Records excerpted from a collection:
★ ★ ★ ★ ★ ★ ★
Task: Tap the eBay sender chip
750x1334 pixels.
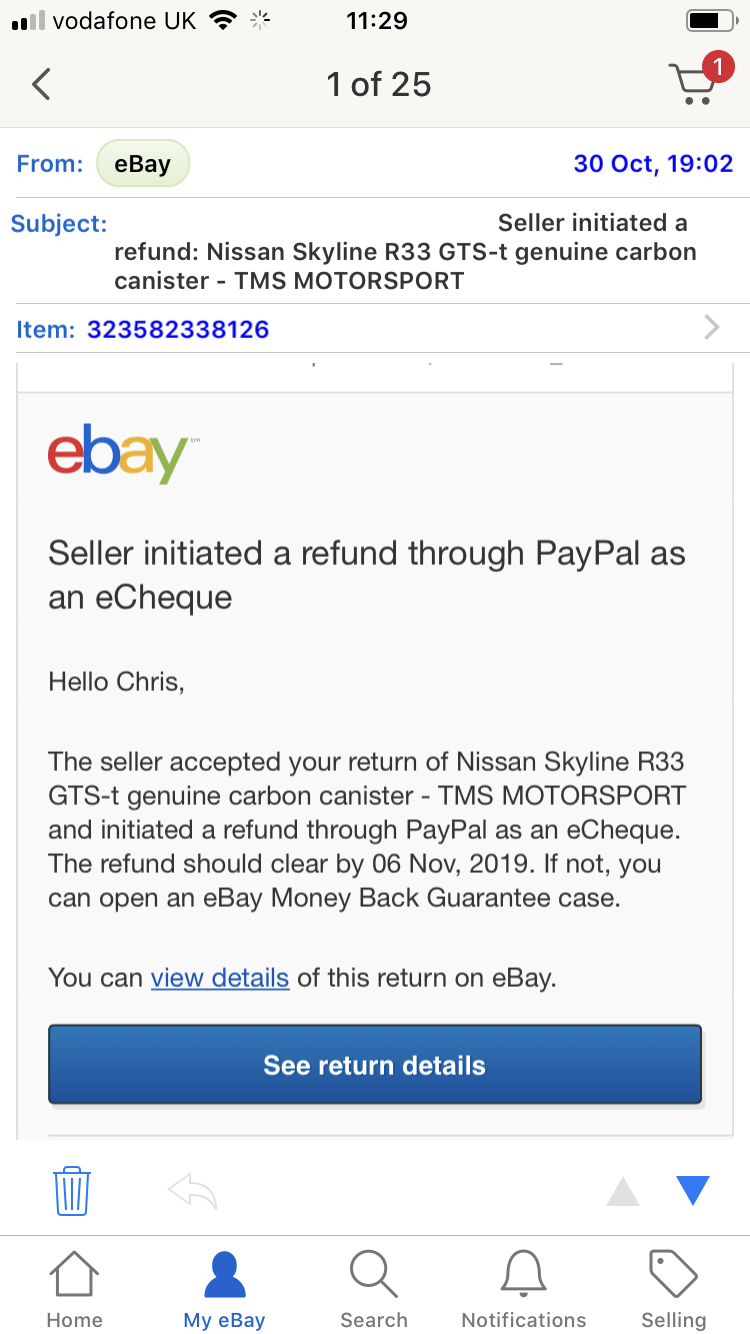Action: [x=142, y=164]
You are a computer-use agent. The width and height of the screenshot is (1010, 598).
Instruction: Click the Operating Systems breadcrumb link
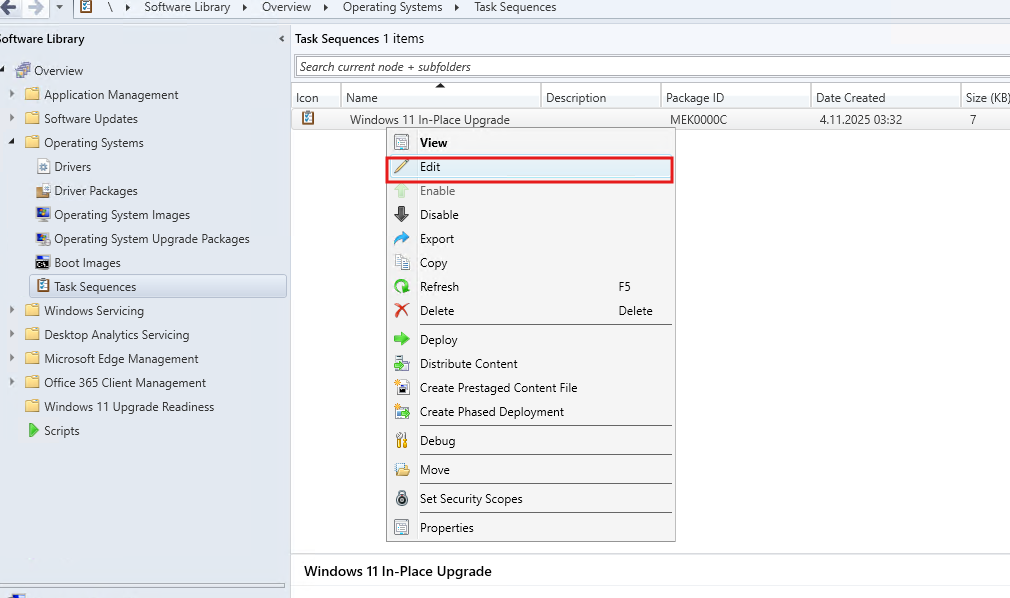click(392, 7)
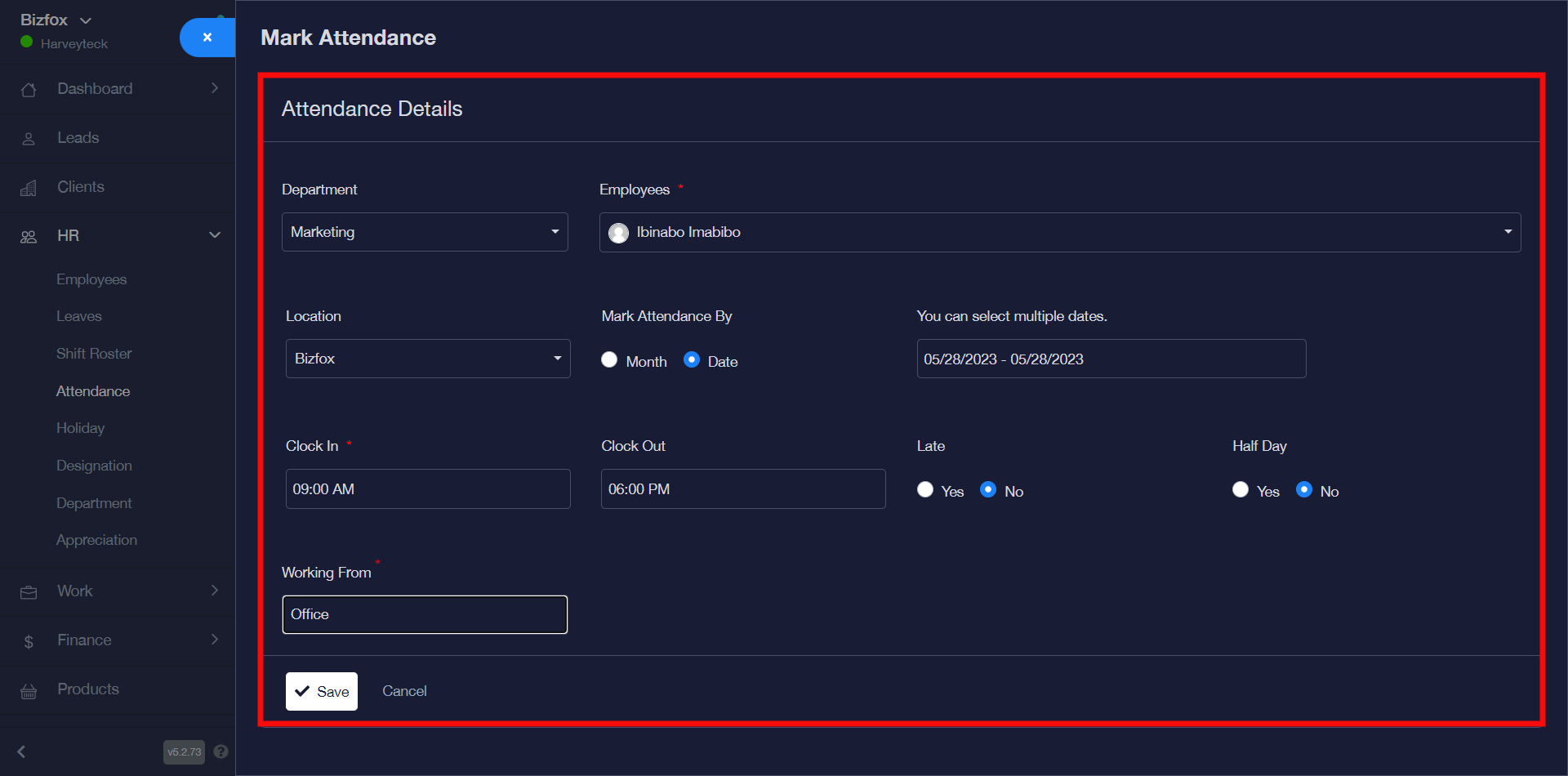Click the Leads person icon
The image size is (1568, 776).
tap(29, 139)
★ ★ ★ ★ ★ ★ ★
All that is required is the lines from the line containing "Instruction: Click the" through the end of the records above, copied exactly, and none of the pictures.

Reply to the exercise —
Instruction: Click the Operating Systems breadcrumb link
click(392, 7)
Click the Leads person icon
The image size is (1568, 776).
tap(29, 139)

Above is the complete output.